Il leader del partito popolare Feijóo avrebbe fatto volentieri a meno di dialogare con Vox, quando ancora i sondaggi sbugiardati, davano i malinconici franchisti vincenti. Obiettivo un governo di minoranza con l’astensione dei socialisti. Ma dopo un crollo elettorale di Sánchez che non c’è stato. E qui si scontrano la incertezza interne dei diversi partiti, come accade ovunque. Dentro il Psoe esiste un’«anima centrista», disposta a lasciar governare i popolari. «Sono i baroni che considerano ancora leader morale il grande vecchio Felipe González, che non è un estimatore di Sánchez». Ma sono gli stessi ’Baroni’, come li chiama Cazzullo, usciti a pezzi dalle amministrative. Ma anche nel Pp esistono due anime. Quella di destra molto estrema, incarnata dalla presidente della ‘Comunità di Madrid’, la sindaca governatrice Isabel Díaz Ayuso. E c’è quella centrista, rappresentata appunto da Feijóo.
Franchismo redivivo e mal nascosto con il centralismo esasperato rispetto ad una antica vocazione delle terre spagnole all’autonomia, il negazionismo stupido sul cambio climatico, il rifiuto di riconoscere la violenza di genere. Corrida anche politica la scelta perdente dei fascisti spagnoli. Vox che esce malconcia dal voto, fuorigioco politicamente, e alla fine si è rivelata la migliore alleata dei socialisti. Ma il punto di rottura forse più divisivo è stato l’Europa. I popolari hanno un antico legame con la Cdu tedesca, e altri ricordano preoccupati che la Germania controlla buona parte del debito pubblico spagnolo. La Spagna in questi anni è cresciuta anche grazie all’Europa, e il governo socialista ha avuto 77 miliardi di euro del Pnrr a fondo perduto.

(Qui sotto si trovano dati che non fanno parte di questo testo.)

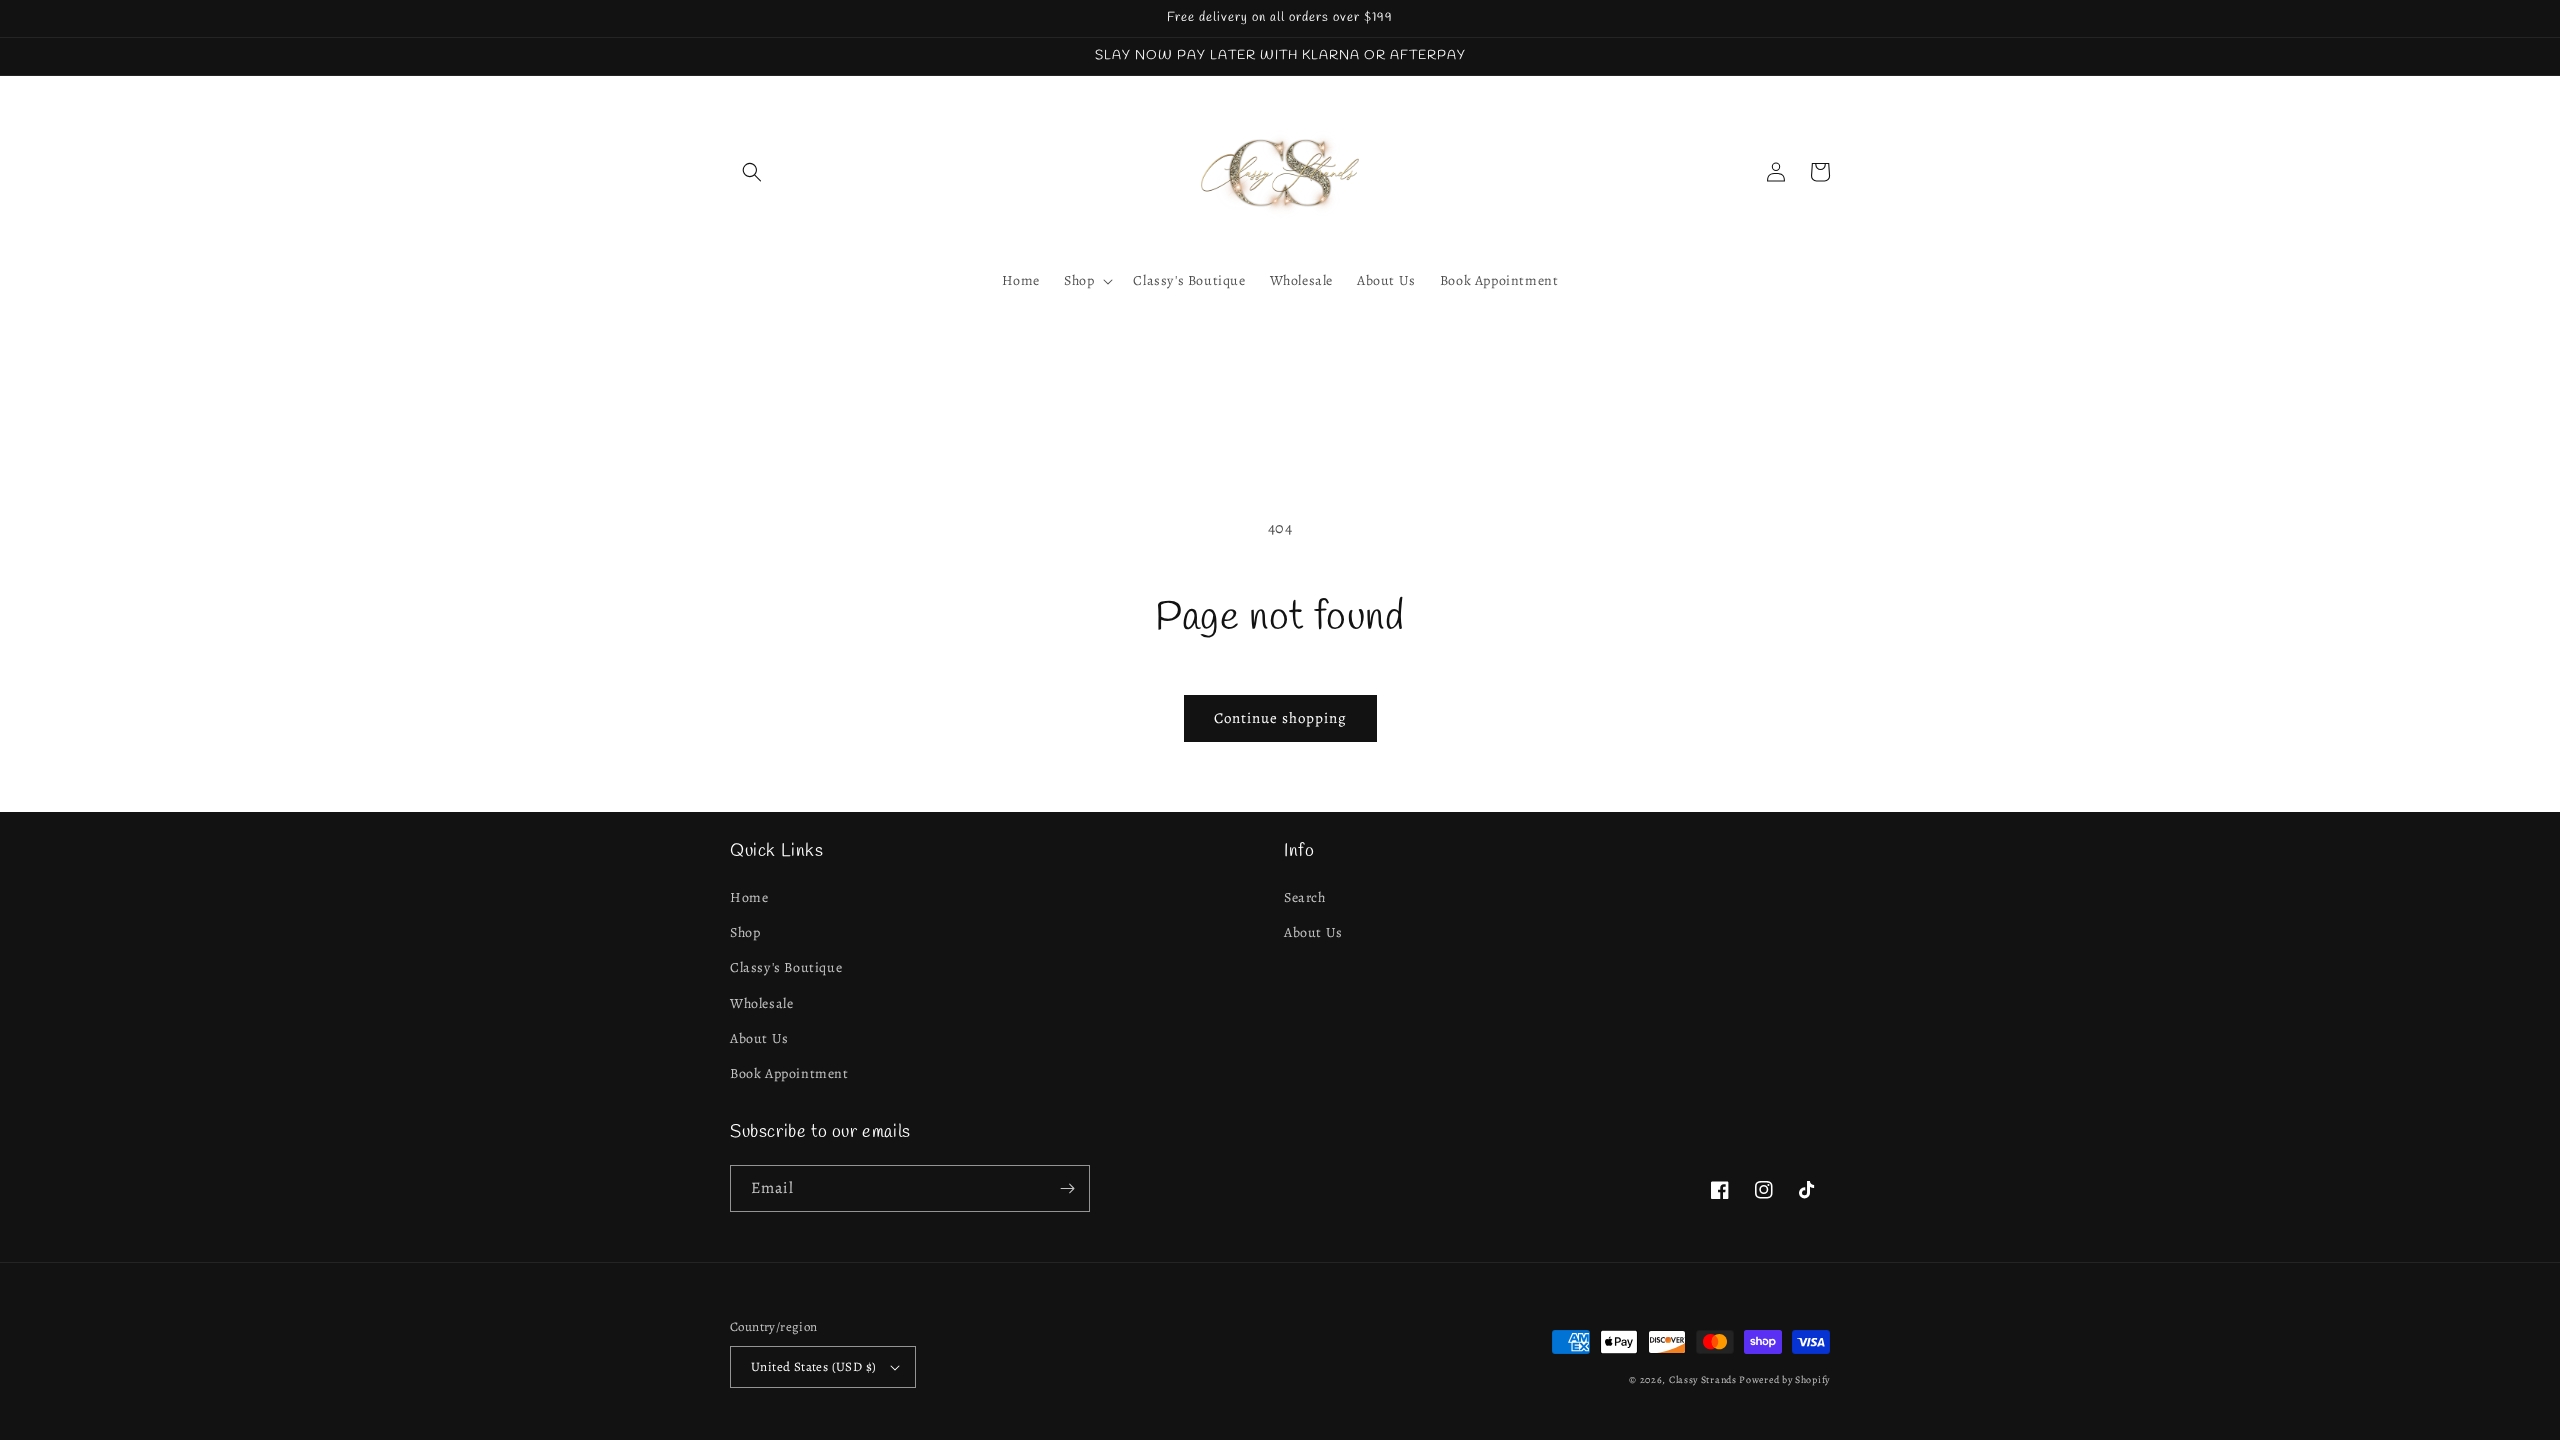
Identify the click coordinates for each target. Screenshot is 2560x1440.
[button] (752, 172)
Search (1305, 897)
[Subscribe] (1067, 1188)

Edilizia e turismo, le due leve della crescita spagnola, hanno ripreso a funzionare. L’occupazione è al massimo storico. L’inflazione scende. Eppure dopo il crollo alle amministrative Sánchez pareva finito, ma a sorpresa ha deciso di sciogliere il Parlamento. E il partito socialista aumenta i seggi anche se non è più il primo partito. Rilanciando la palla avvelenata in casa popolare. Con il Pp deve scegliere tra linea centrista o spostarsi a destra, per assorbire i voti di Vox, come fatto con i liberali di Ciudadanos di fatto scomparso.
A sinistra Podemos, che si è sciolto in Sumar, una coalizione di tutte le forze a sinistra dei socialisti, e la sua leader, la vicepremier Yolanda Díaz, ha ottenuto 31 seggi che potrebbero rivelarsi decisivi per puntellare l’attuale maggioranza di governo. Se non sarà necessario un ritorno alle urne.
Appena 11 giorni fa, Giorgia Meloni si era collegata con Valencia per uno degli ultimi appuntamenti di Vox per dire che anche in Spagna stava arrivando «il tempo dei patrioti». E il risultato alle politiche spagnole doveva essere il primo tassello sino alle elezioni polacche e il risultato dell’amico e alleato Morawiecki per la nascita di un’eventuale alleanza di centrodestra (Ppe+Conservatori) anche in Europa. Eurovoto a giugno 2024 e sulle formazioni di estrema destra pende il veto di mezzo Ppe e dei liberali macroniani di Renew.
«Meloni, la senti questa vox?», scherza Matteo Renzi, secondo il quale il risultato spagnolo conferma che le prossime elezioni europee «si vincono al centro». Si sbilancia Angelo Bonelli, leader dei Verdi: «Il sostegno di Giorgia Meloni non ha portato bene a Vox che perde 19 seggi.